En el lugar, la oscuridad era completa.
Miró la hora en la pantallita luminosa del móvil mientras éste seguía zumbando; prefería un sonido neutro a una de tantas musiquitas estúpidas con las que los adictos a los móviles adornaban sus aparatos. Las dos de la mañana.
– Pero quién…
El número de la persona que llamaba no aparecía identificado en la pantalla.
Y tan pocas personas sabían el suyo… Acompasó la respiración, aclaró su mente.
– ¿Sí? -abrió la línea.
– ¿Georgina?
Voz de hombre. Mayor. Cauta. Si la llamaba Georgina, no se encontraba en su pequeño, muy pequeño círculo de amistades, porque ellos la llamaban Joa. Eso la hizo tomar precauciones, una vez más.
Como siempre.
– ¿Quién es?
– Soy Gonzalo Nieto. ¿Te acuerdas de mí?
Gonzalo Nieto, maestro y amigo de su padre, un arqueólogo tan importante y famoso como él, y una eminencia en temas egipcios. Lo había conocido en una presentación, en el Museo Egipcio de Barcelona, seis o siete años atrás. Después sólo lo vio dos o tres veces más.

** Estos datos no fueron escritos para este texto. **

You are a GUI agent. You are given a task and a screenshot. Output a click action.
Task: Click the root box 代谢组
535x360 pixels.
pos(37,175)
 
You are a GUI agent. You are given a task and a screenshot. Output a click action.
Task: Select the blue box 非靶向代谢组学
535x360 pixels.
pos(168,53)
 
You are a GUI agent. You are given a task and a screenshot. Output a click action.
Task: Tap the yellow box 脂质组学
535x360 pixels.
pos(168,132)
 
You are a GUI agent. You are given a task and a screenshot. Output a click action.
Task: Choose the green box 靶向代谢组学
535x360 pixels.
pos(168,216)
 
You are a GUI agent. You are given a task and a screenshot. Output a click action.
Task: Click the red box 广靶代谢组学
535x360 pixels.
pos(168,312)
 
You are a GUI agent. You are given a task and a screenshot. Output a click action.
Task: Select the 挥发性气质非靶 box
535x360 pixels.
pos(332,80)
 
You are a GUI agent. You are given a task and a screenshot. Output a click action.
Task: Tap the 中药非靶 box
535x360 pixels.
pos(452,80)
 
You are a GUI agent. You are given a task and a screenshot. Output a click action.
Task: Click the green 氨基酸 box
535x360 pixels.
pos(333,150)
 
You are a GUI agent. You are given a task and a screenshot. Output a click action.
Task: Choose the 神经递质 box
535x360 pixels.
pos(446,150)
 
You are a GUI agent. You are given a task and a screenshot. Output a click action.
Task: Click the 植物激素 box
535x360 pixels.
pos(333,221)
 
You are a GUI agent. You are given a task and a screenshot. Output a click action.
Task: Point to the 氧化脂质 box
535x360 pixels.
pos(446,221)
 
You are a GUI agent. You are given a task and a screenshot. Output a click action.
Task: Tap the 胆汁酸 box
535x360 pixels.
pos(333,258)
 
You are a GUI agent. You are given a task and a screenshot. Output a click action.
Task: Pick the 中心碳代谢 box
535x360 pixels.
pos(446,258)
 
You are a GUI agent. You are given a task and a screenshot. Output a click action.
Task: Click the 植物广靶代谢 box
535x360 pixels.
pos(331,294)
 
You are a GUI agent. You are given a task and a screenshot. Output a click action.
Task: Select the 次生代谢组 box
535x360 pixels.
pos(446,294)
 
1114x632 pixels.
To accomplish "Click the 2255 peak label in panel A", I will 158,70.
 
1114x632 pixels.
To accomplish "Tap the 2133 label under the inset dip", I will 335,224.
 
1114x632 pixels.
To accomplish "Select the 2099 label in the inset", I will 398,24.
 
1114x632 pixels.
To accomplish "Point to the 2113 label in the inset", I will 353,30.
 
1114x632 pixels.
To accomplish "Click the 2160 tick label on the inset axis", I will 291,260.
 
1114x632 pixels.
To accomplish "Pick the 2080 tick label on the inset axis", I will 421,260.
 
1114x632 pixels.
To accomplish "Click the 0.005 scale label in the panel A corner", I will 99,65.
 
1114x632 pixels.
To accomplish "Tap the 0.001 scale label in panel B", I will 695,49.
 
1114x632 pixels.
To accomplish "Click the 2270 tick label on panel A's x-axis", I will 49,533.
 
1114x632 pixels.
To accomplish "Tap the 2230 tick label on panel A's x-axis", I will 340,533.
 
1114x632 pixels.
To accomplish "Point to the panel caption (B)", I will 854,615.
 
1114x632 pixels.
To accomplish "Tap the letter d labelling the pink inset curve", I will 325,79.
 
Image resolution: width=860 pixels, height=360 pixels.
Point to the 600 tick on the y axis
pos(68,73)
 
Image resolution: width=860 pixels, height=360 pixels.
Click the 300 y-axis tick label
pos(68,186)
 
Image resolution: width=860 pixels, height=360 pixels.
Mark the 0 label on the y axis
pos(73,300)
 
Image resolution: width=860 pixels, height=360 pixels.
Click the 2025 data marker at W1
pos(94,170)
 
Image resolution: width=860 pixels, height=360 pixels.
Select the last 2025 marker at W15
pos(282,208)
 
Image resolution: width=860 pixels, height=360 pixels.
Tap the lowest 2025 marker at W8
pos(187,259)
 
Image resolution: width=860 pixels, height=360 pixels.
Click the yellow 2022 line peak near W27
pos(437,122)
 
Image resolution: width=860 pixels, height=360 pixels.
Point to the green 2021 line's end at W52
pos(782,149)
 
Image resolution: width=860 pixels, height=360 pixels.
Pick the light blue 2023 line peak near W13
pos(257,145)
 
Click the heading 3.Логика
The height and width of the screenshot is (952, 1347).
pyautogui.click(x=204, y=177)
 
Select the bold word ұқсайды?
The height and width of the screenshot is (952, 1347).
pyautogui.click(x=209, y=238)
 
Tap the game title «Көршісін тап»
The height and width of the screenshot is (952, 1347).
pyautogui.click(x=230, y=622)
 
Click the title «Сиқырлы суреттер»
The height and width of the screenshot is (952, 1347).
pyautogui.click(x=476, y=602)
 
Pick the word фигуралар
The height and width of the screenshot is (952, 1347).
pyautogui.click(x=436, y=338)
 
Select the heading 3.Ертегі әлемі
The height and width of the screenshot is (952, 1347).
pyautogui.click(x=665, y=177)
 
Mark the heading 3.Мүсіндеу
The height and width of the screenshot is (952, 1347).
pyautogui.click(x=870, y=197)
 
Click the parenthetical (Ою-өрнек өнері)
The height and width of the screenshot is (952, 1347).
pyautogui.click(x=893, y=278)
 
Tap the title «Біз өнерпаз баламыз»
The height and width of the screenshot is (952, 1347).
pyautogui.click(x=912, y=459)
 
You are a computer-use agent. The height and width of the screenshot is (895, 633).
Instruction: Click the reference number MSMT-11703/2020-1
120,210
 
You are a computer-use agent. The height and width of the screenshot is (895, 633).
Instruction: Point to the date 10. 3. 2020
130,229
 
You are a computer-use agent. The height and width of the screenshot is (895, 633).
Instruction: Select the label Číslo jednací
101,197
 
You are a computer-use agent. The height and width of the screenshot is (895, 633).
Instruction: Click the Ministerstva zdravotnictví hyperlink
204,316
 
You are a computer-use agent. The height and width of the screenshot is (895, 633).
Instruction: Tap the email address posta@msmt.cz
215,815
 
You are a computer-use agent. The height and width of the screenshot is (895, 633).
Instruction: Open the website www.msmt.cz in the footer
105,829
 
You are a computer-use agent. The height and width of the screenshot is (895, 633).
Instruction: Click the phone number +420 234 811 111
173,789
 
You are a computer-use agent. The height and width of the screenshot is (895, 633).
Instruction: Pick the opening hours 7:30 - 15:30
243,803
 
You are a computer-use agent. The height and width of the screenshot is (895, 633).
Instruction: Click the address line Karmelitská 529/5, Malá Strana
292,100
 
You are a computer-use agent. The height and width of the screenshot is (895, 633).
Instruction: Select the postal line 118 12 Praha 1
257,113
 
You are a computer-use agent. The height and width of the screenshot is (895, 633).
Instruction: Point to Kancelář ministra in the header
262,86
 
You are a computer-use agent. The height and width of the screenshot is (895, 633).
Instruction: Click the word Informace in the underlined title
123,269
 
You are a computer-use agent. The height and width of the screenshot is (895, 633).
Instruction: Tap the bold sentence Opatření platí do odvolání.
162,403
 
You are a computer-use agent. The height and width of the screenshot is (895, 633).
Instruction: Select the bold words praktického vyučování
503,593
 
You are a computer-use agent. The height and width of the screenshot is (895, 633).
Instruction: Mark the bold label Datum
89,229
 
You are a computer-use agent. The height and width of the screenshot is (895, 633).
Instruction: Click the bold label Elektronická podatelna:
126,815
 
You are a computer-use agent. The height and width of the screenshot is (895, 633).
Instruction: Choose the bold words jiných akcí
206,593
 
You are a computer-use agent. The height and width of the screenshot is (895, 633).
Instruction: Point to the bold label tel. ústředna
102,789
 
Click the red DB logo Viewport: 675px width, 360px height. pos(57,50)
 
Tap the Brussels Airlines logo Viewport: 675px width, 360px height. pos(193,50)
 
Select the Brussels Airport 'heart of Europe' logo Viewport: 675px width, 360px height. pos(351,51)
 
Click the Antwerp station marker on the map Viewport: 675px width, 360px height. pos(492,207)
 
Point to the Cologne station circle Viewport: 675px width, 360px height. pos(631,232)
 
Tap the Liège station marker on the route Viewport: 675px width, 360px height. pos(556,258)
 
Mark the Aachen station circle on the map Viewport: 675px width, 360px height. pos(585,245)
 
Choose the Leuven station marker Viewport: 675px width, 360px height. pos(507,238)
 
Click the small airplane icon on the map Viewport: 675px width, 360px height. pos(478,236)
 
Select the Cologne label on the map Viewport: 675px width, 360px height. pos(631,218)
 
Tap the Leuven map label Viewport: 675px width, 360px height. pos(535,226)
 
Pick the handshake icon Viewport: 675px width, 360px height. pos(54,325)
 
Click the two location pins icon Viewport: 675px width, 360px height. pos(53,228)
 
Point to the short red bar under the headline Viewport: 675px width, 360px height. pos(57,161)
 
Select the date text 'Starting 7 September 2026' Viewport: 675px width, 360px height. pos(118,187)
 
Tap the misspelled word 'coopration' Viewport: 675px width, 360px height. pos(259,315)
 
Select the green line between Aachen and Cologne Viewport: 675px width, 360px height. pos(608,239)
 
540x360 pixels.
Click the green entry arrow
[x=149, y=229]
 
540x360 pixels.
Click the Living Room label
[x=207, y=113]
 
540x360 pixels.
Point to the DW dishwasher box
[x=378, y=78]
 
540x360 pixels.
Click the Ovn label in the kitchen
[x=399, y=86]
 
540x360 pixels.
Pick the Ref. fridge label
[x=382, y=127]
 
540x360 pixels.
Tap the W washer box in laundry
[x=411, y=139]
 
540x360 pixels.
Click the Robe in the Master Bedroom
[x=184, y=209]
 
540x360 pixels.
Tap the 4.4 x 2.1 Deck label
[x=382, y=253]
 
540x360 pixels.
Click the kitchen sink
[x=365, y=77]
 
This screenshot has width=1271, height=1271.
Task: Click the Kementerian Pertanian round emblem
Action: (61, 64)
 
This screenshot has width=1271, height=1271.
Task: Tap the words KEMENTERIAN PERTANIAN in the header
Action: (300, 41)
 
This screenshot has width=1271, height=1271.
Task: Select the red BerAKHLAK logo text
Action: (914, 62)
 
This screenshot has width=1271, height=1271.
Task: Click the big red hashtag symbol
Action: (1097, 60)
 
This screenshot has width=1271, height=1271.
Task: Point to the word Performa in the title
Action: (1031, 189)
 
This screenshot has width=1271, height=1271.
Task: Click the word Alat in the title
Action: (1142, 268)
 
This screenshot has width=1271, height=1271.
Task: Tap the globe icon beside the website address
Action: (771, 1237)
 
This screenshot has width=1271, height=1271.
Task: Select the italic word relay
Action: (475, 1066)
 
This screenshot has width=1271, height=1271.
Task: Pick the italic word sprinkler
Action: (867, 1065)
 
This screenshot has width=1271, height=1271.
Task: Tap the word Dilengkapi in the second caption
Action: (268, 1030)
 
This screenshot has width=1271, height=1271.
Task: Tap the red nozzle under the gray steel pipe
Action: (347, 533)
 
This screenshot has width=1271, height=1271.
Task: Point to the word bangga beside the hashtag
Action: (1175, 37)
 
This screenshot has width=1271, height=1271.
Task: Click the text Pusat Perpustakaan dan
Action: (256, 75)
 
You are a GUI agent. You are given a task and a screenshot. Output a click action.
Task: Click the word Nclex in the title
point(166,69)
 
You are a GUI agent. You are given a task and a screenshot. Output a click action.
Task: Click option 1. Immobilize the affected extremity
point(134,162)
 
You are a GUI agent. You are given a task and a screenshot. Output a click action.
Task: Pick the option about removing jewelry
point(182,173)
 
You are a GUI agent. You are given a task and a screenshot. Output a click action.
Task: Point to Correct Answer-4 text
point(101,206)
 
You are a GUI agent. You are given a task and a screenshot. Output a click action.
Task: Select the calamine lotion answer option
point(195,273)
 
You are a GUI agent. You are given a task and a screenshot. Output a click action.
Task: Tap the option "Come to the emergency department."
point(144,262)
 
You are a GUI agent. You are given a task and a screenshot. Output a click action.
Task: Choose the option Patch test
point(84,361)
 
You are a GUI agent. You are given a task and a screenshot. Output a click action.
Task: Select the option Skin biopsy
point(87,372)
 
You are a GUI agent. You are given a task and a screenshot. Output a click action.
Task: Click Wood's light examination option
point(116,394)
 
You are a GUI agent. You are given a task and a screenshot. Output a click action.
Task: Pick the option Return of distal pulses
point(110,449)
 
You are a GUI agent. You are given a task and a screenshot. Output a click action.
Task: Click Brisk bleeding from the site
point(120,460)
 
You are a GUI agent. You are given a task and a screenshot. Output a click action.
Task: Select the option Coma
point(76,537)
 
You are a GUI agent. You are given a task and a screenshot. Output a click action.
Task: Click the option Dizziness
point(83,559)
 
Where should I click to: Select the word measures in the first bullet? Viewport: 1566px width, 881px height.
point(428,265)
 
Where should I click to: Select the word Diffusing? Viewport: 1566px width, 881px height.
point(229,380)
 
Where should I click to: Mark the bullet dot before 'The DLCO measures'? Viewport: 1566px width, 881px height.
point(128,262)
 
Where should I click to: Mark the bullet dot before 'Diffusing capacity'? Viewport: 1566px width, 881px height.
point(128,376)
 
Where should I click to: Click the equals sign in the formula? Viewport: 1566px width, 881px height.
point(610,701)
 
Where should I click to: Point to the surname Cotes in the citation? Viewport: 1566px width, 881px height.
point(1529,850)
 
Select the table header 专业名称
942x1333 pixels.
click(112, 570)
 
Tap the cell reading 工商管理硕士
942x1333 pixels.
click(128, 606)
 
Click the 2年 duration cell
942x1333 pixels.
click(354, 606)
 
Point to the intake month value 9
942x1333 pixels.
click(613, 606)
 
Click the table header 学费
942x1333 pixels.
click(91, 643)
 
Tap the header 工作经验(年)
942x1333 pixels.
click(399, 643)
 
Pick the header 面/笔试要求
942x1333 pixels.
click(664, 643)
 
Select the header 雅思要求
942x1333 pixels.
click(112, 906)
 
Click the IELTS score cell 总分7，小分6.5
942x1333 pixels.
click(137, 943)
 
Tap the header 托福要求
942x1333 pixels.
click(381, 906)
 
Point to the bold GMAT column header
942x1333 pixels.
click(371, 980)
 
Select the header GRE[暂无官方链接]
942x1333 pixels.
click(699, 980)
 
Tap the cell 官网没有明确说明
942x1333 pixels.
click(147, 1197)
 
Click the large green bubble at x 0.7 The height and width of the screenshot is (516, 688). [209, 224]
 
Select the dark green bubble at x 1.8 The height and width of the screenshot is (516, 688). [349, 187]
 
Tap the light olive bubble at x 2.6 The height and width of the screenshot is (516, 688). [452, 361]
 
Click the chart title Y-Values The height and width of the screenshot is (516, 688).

Un hombre cálido, de la vieja escuela, rondando ya los setenta pero con una vocación y una capacidad a prueba del paso del tiempo. Su padre tenía una enorme confianza en él, decía que poseía un cerebro privilegiado, y que era una persona honrada. Una rara cualidad en momentos de egoísmo universal.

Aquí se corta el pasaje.